Security and endpoint protection
How live caller identification works technically, what security software may notice, and how to prepare your endpoint protection
Overview
The echo Windows client provides live caller identification: on an incoming Microsoft Teams call it shows the caller's contact details before the call is answered. To do this, the client must detect the Teams call notification and read the caller's phone number from it.
This page explains which system mechanisms the client uses for this, why endpoint protection software (antivirus, EDR) may take notice, and how to prepare your environment so that alerts or false positives do not disrupt operation.

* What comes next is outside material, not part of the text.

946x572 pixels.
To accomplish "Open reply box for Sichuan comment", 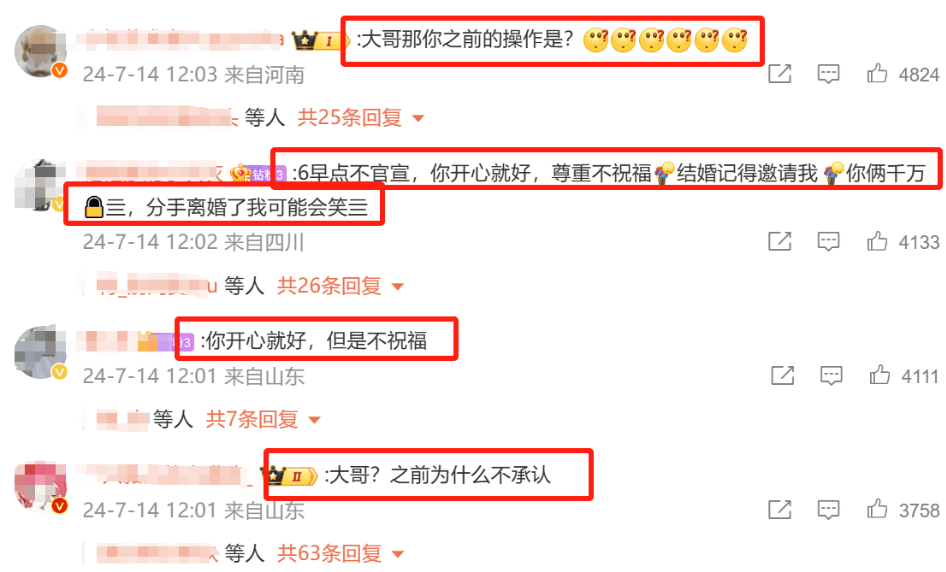I will 828,242.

How caller identification works technically
Recent versions of Microsoft Teams render the incoming-call notification in a way that is no longer readable through the Windows accessibility interfaces (UI Automation) that earlier versions of the echo client used. The client therefore reads the phone number directly from the notification as displayed on screen:
| Mechanism | What the client does | Scope |
|---|---|---|
| Window event hook | Registers a system event hook (SetWinEventHook) to be notified when the Teams call notification appears. This is a passive notification mechanism — no code is injected into other processes. | Continuous, passive |
| Screen capture | When the Teams call notification appears, the client captures only the small screen region of that notification (roughly 370 × 250 pixels) to read the phone number from it. | Only while a call is ringing, about 2 captures per second for a few seconds |
| Text recognition (OCR) | The captured image is converted to text with the OCR engine built into Windows and searched for a phone number. | In memory only |
| Accessibility interfaces | For other Teams windows (e.g. the active call window) the client continues to use Windows UI Automation, as before. | Event-driven |
Just as important is what the client does not do:
- No keyboard or mouse hooks — no input is intercepted (no keylogging).
- No continuous screen recording — captures happen only while a Teams call notification is on screen, limited to that notification's area.

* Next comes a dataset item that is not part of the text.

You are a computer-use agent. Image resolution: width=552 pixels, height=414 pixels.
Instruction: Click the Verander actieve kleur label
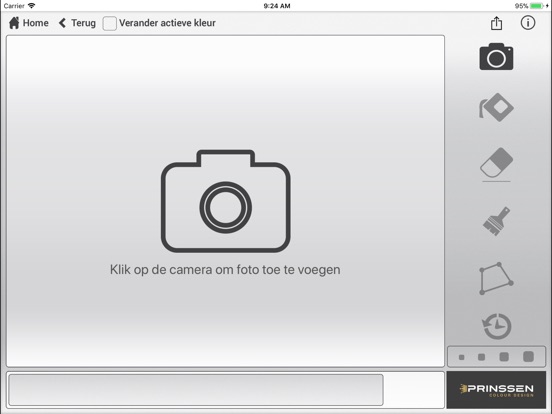167,23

- Captured images are never stored or transmitted. They are processed in memory and discarded immediately. Only the extracted phone number is used — it is sent to the echo backend for contact resolution, exactly as in previous versions.
- No code injection into Teams or any other process.
Why security software may take notice
Screen capture APIs are also used by malware (screen grabbers, info stealers). Behavior-based endpoint protection (EDR such as Microsoft Defender for Endpoint, CrowdStrike Falcon, SentinelOne, and others) therefore monitors these API patterns. In practice this can lead to:
- Informational or hunting-grade alerts in the EDR console, e.g. "screen capture activity", typically triggered on an incoming call.
- False positives by heuristics, particularly when a build is brand-new or the executable's reputation has not yet been established.
- Questions from your SOC when the behavior is observed without context.
The pattern that security products treat as genuinely malicious — covert continuous capture combined with exfiltration of the images — does not apply to the echo client: captures are event-driven, tiny, local-only, and the application is a visible, signed desktop application.
Recommended preparation
Deploy only the signed original package
Distribute the echo Windows client exactly as delivered by Snapbean. Do not repackage or re-sign the application — the publisher signature is the primary trust signal for SmartScreen and endpoint protection.
Allowlist by publisher
If you use application control (AppLocker, WDAC) or EDR allowlisting, create the rule based on the publisher certificate (Snapbean Software AG) rather than file paths or hashes. Publisher rules survive application updates; hash rules must be renewed with every release.
Inform your SOC / document the expected behavior
Add the following to your SOC runbook or software inventory documentation:
- The echo Windows client captures the screen region of the Microsoft Teams call notification during incoming calls (event-driven, a few seconds, ~370 × 250 pixels) and extracts the caller's phone number with the Windows built-in OCR engine.
- Captured images are processed in memory only and never stored or transmitted.
- Correlated alerts ("screen capture activity" from
echoForTeams.exeat the time of an incoming Teams call) are expected behavior.
If a false positive occurs
- Verify the file signature (publisher: Snapbean Software AG) and the installation path.
- Restore the file from quarantine and add an exclusion (preferably publisher-based, see step 2).
- Report the false positive to your endpoint protection vendor — this improves the verdict for all customers. You may reference this page as the vendor documentation of the behavior.